▸ **Work order**:
With the images set aside, retype every record below character for character.

Stored records:

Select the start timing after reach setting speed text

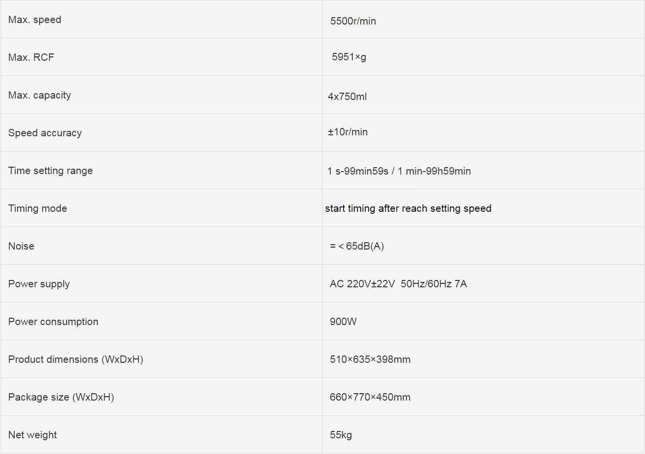[x=408, y=208]
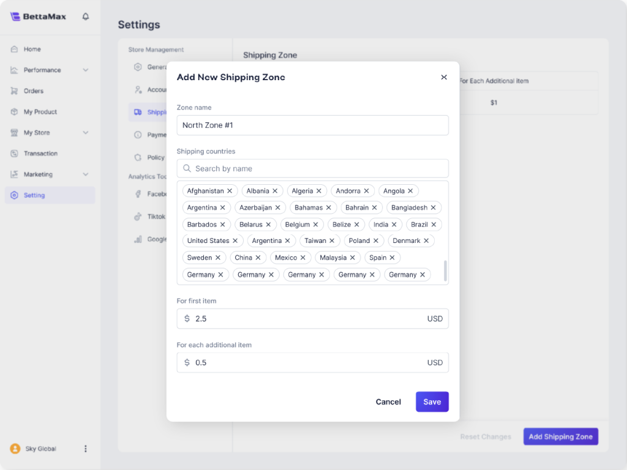Expand the My Store submenu
This screenshot has width=627, height=470.
pos(85,133)
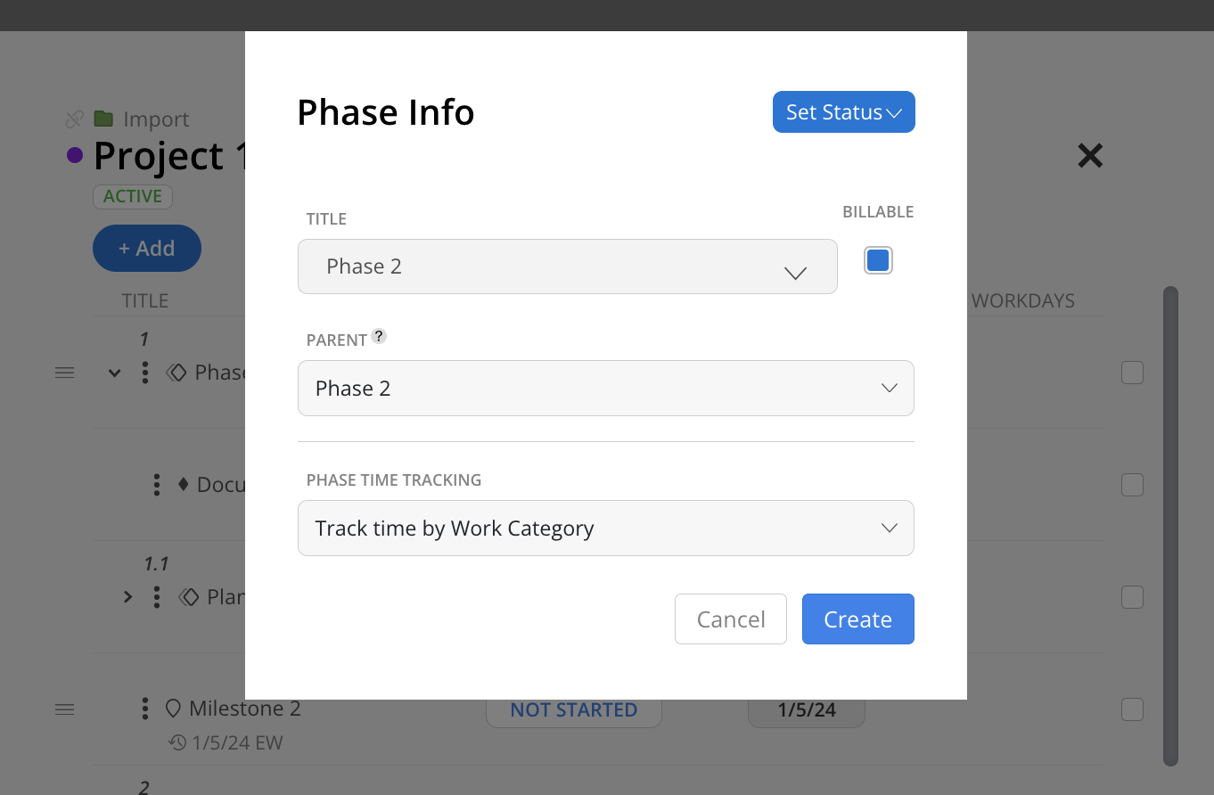
Task: Click the milestone pin icon for Milestone 2
Action: tap(173, 708)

▸ **Answer space**:
Select the start timing after reach setting speed text

[x=408, y=208]
Expand the My Store submenu
This screenshot has width=627, height=470.
pos(85,133)
Task: Click the milestone pin icon for Milestone 2
Action: tap(173, 708)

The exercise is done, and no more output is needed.